### Source
++++++++++++++++++++

# Where can I find Behmor spare parts in the UK?



## w1lldabeast (Dec 7, 2012)

Does anybody know of a company that imports/stocks Behmor parts?

I am after a new drum but I can't find one in the UK.

I can find them in the US but postage costs are ridiculous.

Any help would be much appreciated!


----------



## 4085 (Nov 23, 2012)

Hasbean used to be the UK dealers. Perhaps if you drop Steve a line he may have some obsolete bits knocking around still


----------



## DavidBondy (Aug 17, 2010)

I travel to the US on business around once every couple of months. I tend to order parts and get them sent to my hotel. I may be able to hand-carry one for you if that helps. I think that Sweet Marias stock parts.

I also have a Behmor 1600. What is wrong with your drum? They seem pretty robust to me!


----------



## w1lldabeast (Dec 7, 2012)

++++++++++++++++++++

### Dataset excerpt
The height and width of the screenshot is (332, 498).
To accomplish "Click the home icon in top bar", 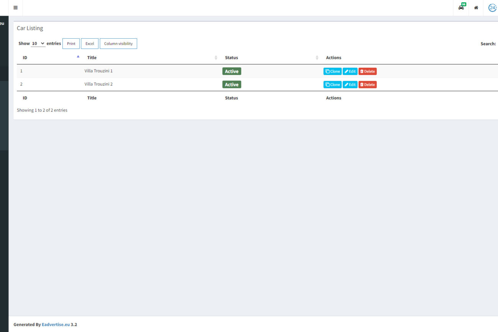I will pyautogui.click(x=476, y=8).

++++++++++++++++++++

### Task objective
List every distinct username that posts in the thread above on Behmor spare parts in the UK.

### Written response
w1lldabeast
4085
DavidBondy